- Work request: Repeat exactly the lines that run from the start of the records below to the line with "Given: Select the light pink color swatch", including both of those lines but not the pictures.

(Dataset entries)
★ ★ ★ ★

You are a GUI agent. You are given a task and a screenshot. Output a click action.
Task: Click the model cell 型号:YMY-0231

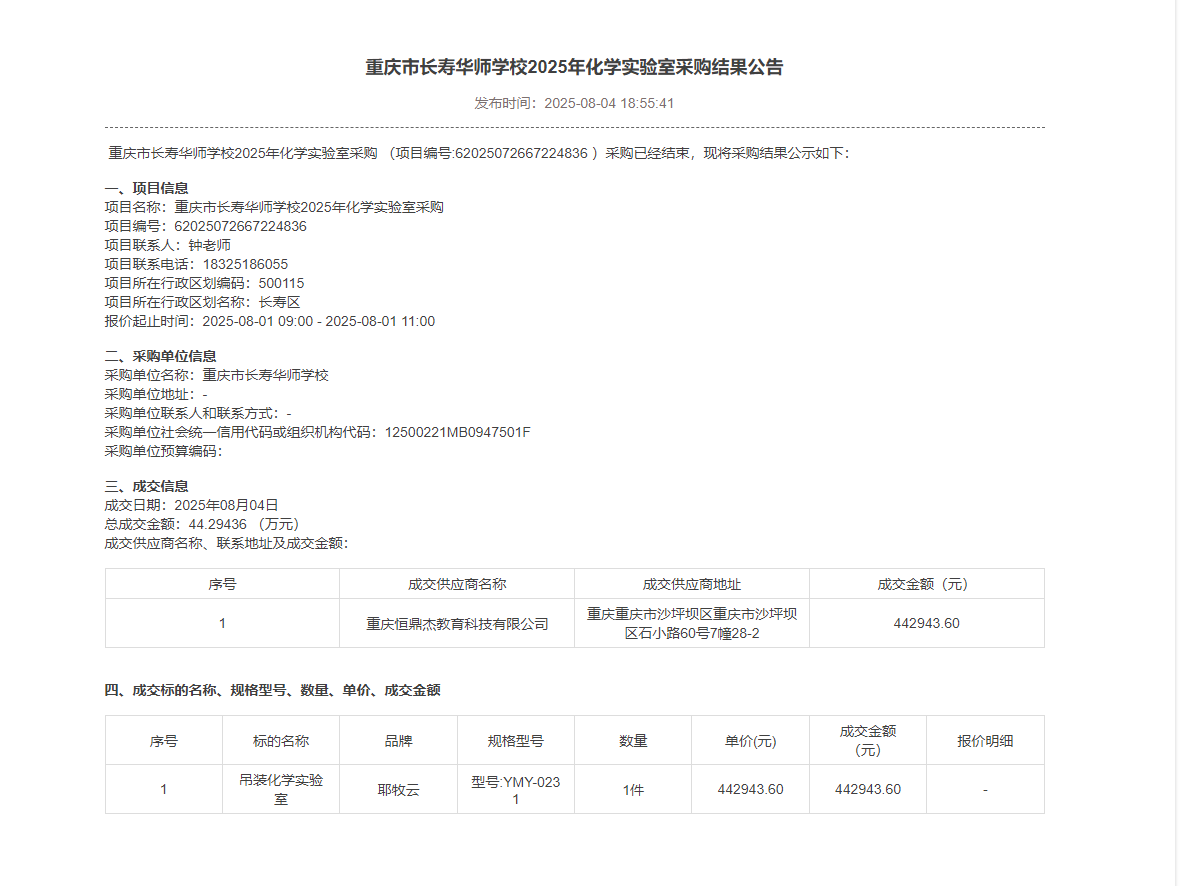(516, 788)
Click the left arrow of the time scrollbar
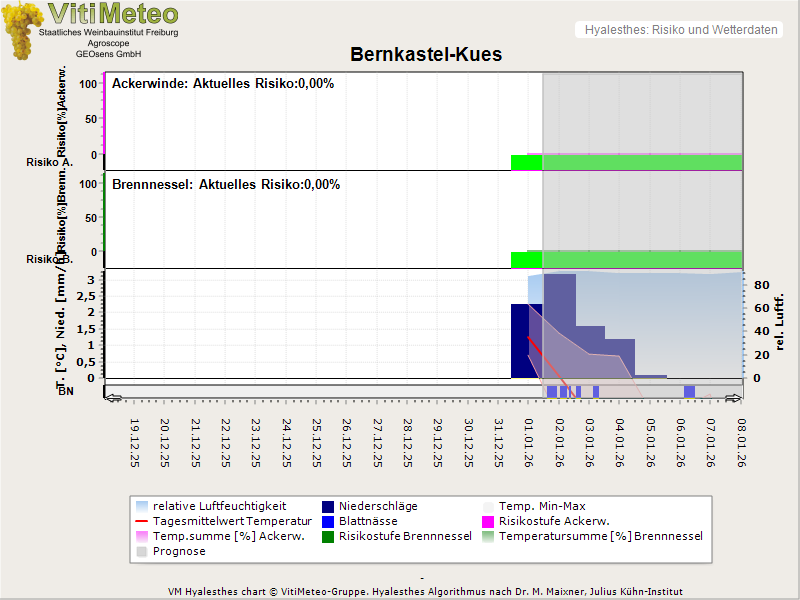 click(x=112, y=397)
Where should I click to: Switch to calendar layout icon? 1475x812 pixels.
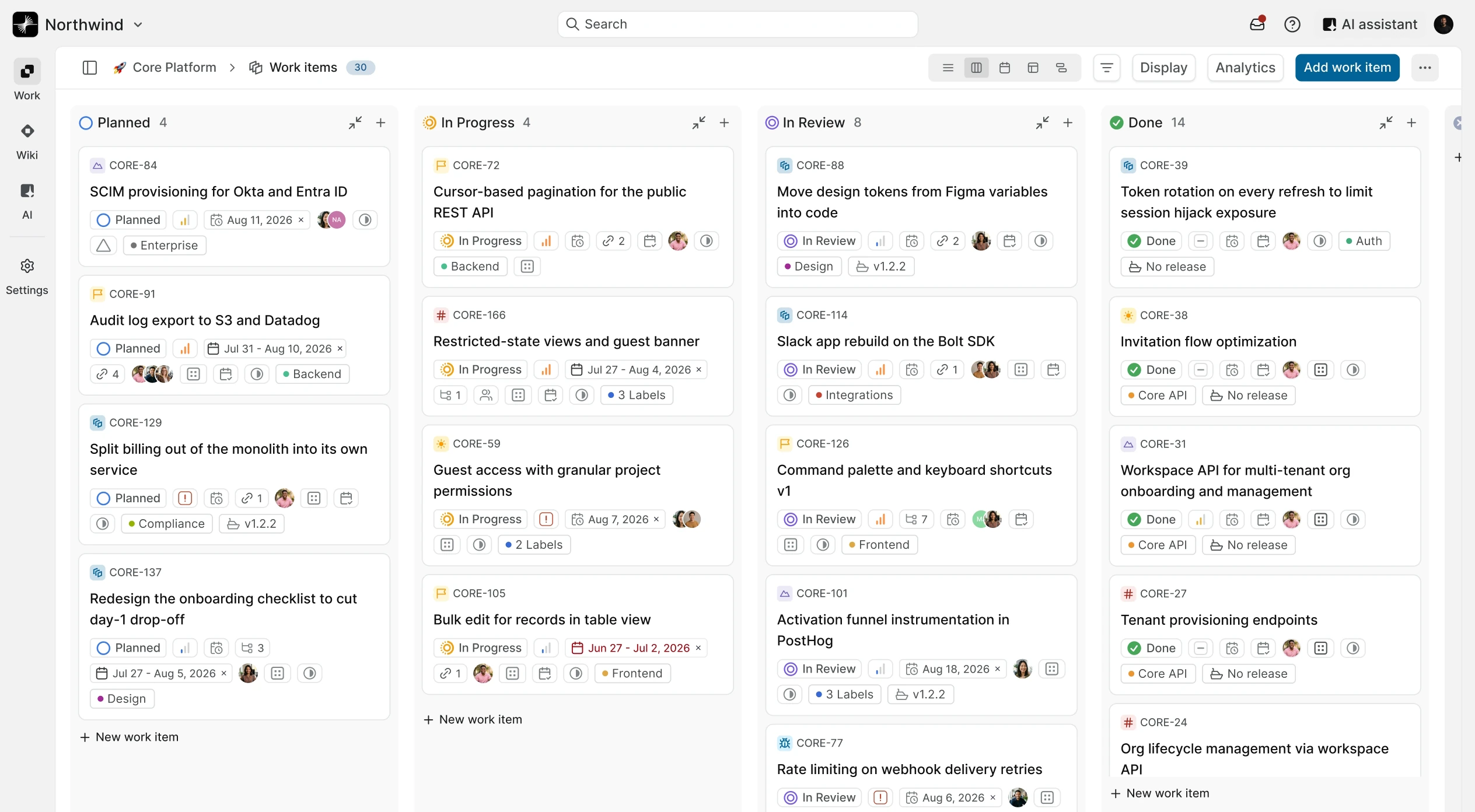[x=1005, y=68]
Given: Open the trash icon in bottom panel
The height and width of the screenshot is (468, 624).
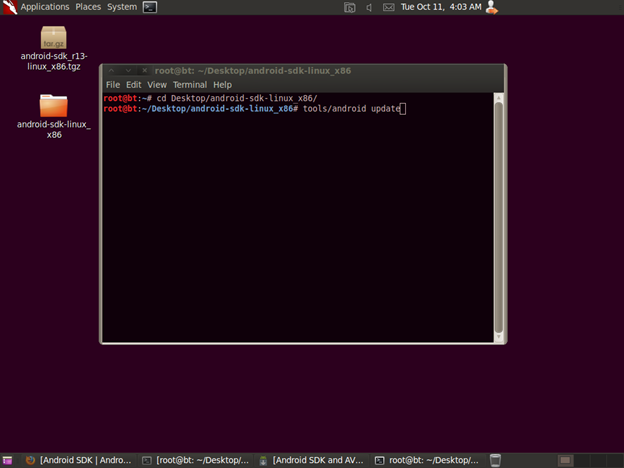Looking at the screenshot, I should point(494,460).
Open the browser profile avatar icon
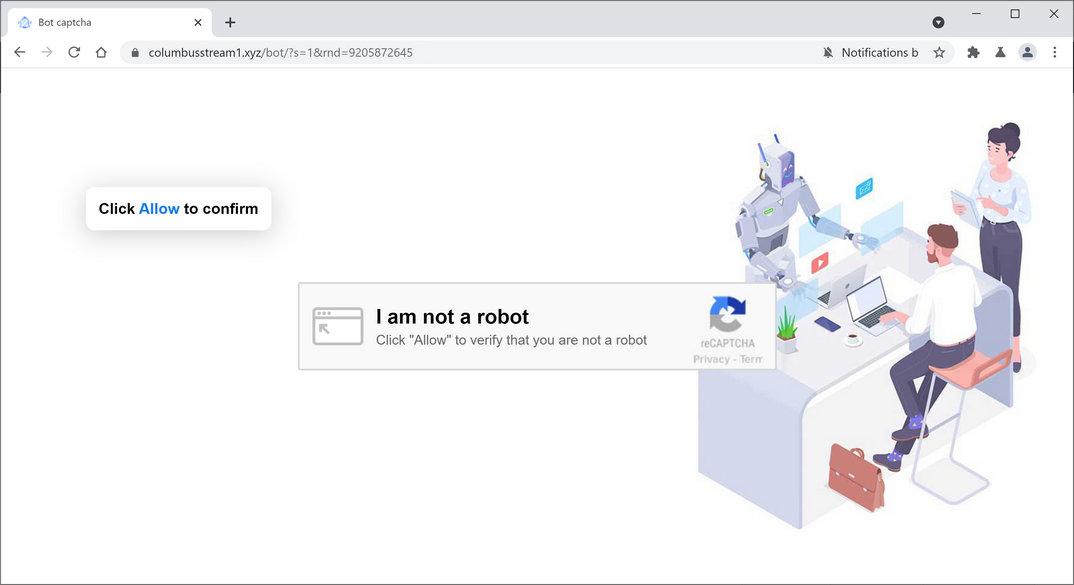The image size is (1074, 585). [1027, 52]
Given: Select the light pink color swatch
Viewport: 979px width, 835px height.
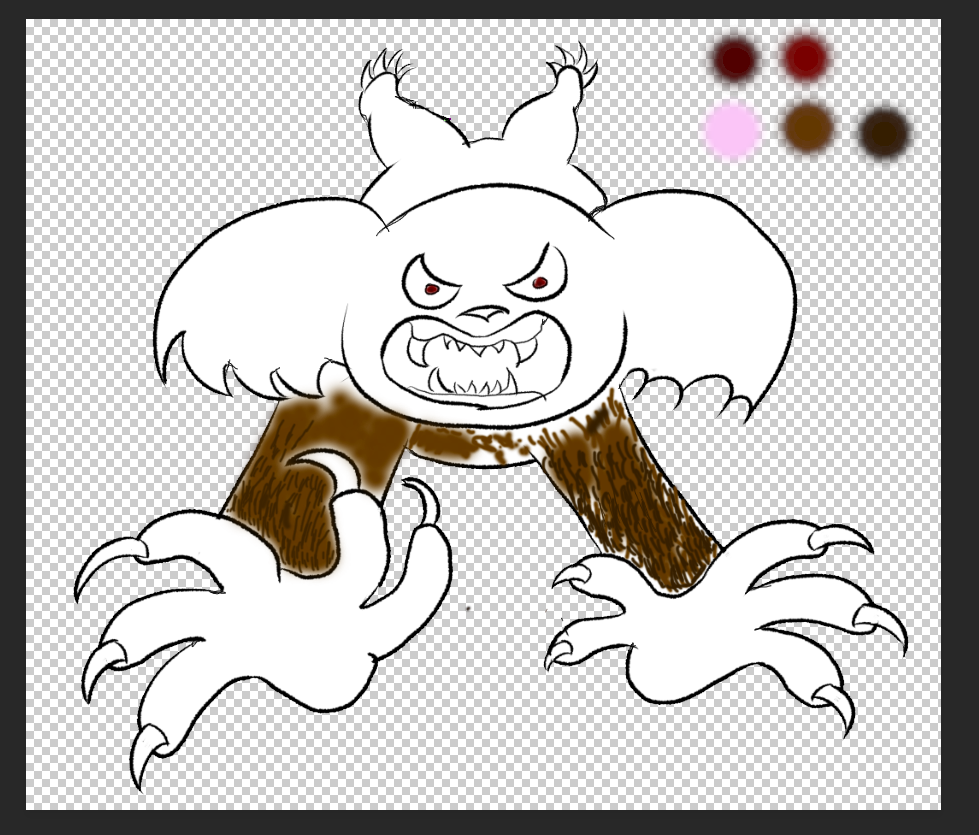Looking at the screenshot, I should pos(732,131).
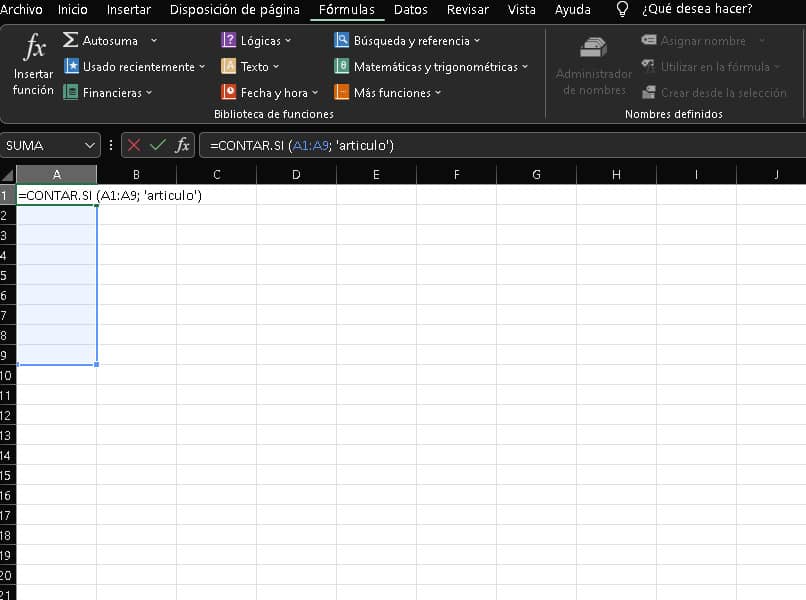
Task: Expand the Name Box dropdown arrow
Action: (x=91, y=145)
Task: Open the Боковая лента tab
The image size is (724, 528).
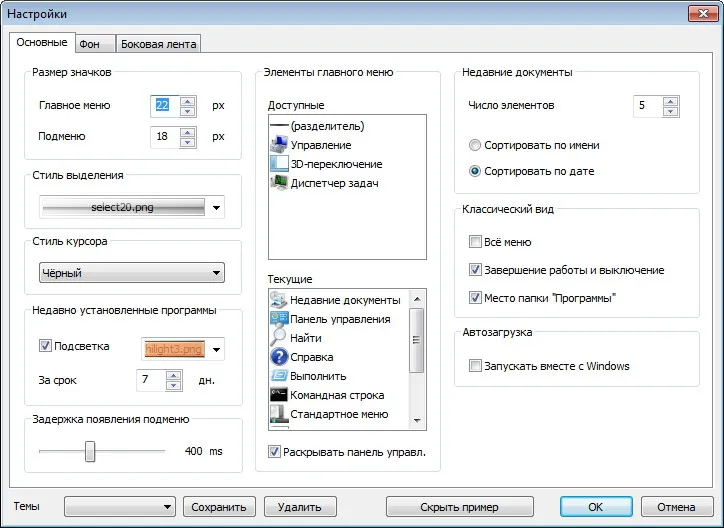Action: (158, 44)
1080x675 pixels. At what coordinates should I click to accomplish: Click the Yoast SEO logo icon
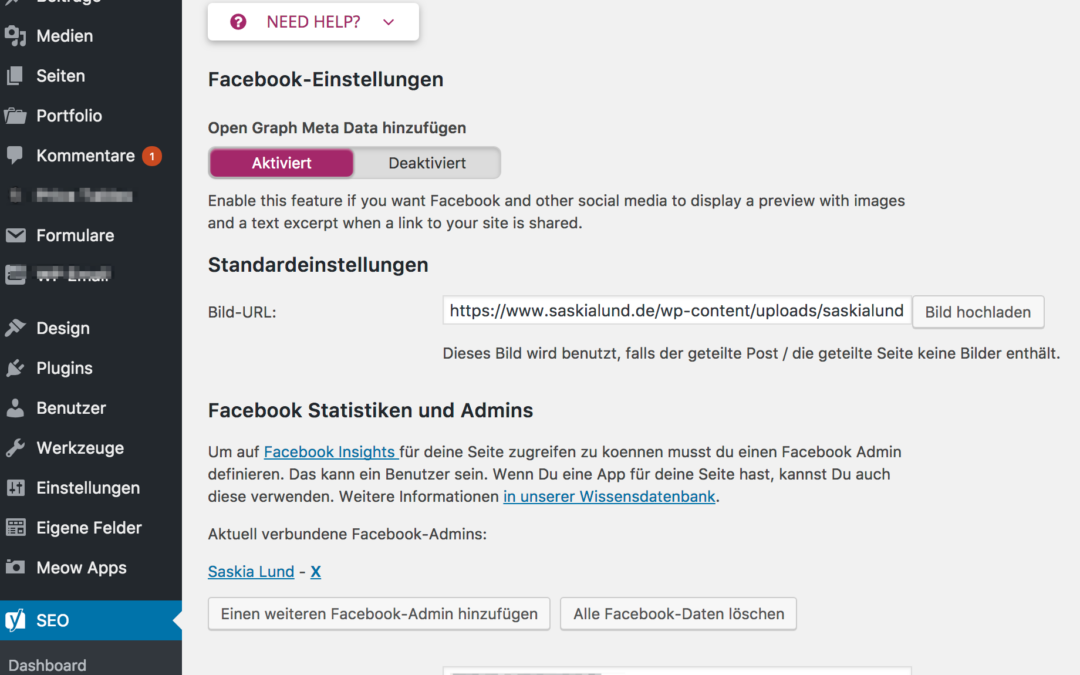15,620
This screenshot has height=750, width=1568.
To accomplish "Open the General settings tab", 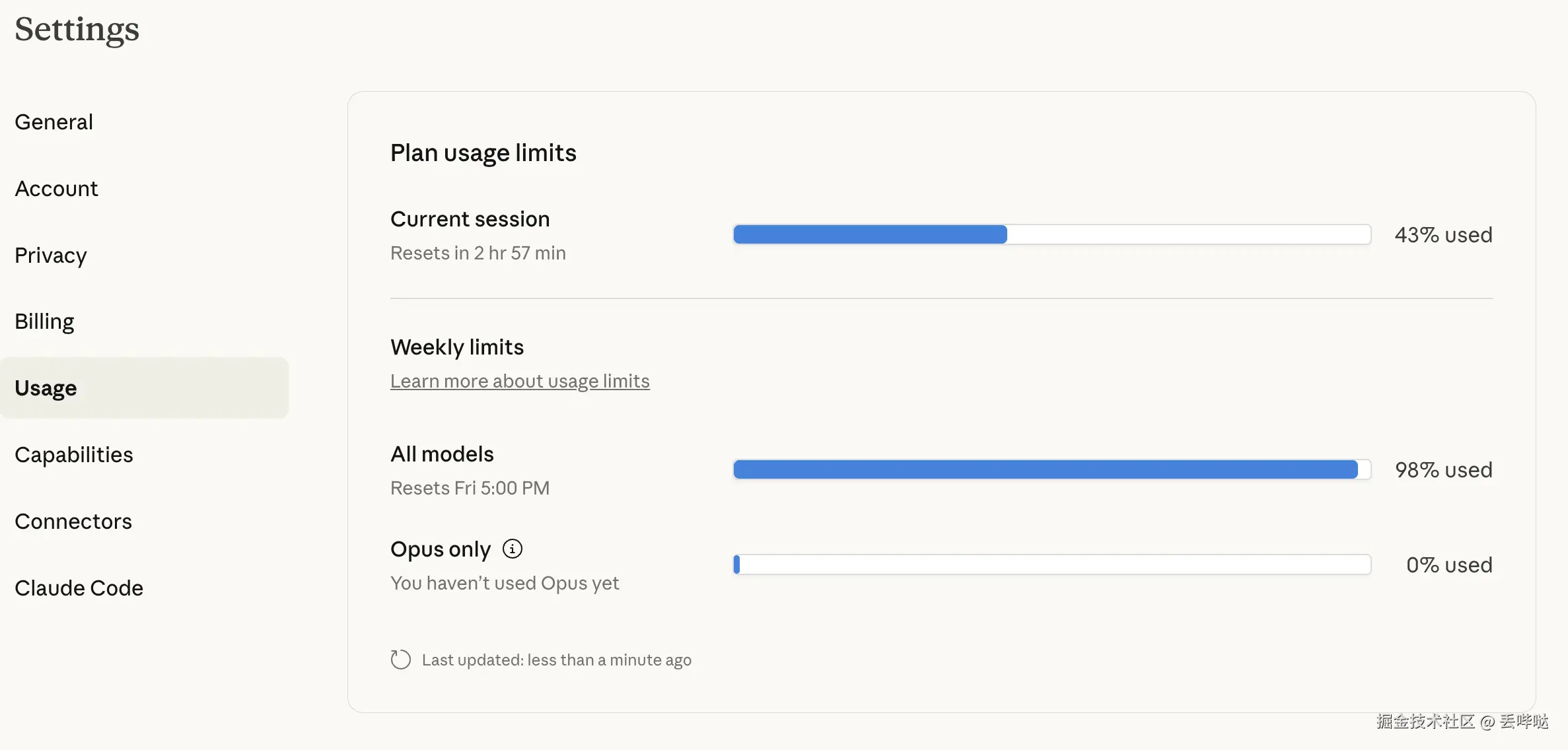I will point(54,122).
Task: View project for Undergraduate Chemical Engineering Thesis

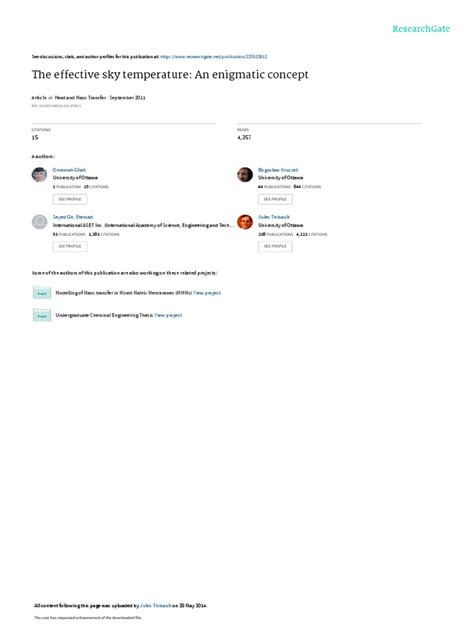Action: point(168,315)
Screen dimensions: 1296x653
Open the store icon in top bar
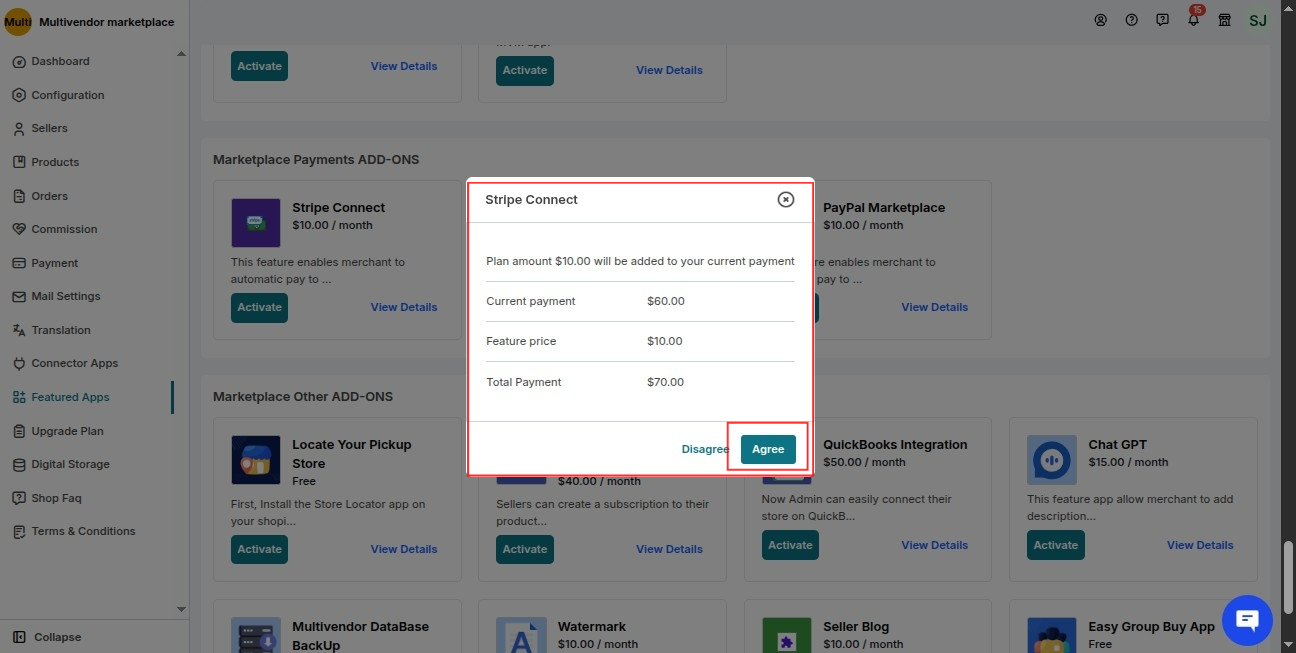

★ ★ ★ ★

- Your response:
You are a GUI agent. You are given a task and a screenshot. Output a click action.
Task: Click the model cell 型号:YMY-0231

(516, 788)
Click the left arrow of the time scrollbar
 click(x=112, y=397)
Where should I click to: Switch to calendar layout icon? 1475x812 pixels.
[x=1005, y=68]
Given: Open the trash icon in bottom panel
The height and width of the screenshot is (468, 624).
Looking at the screenshot, I should point(494,460).
Open the browser profile avatar icon
The image size is (1074, 585). [1027, 52]
Given: Select the light pink color swatch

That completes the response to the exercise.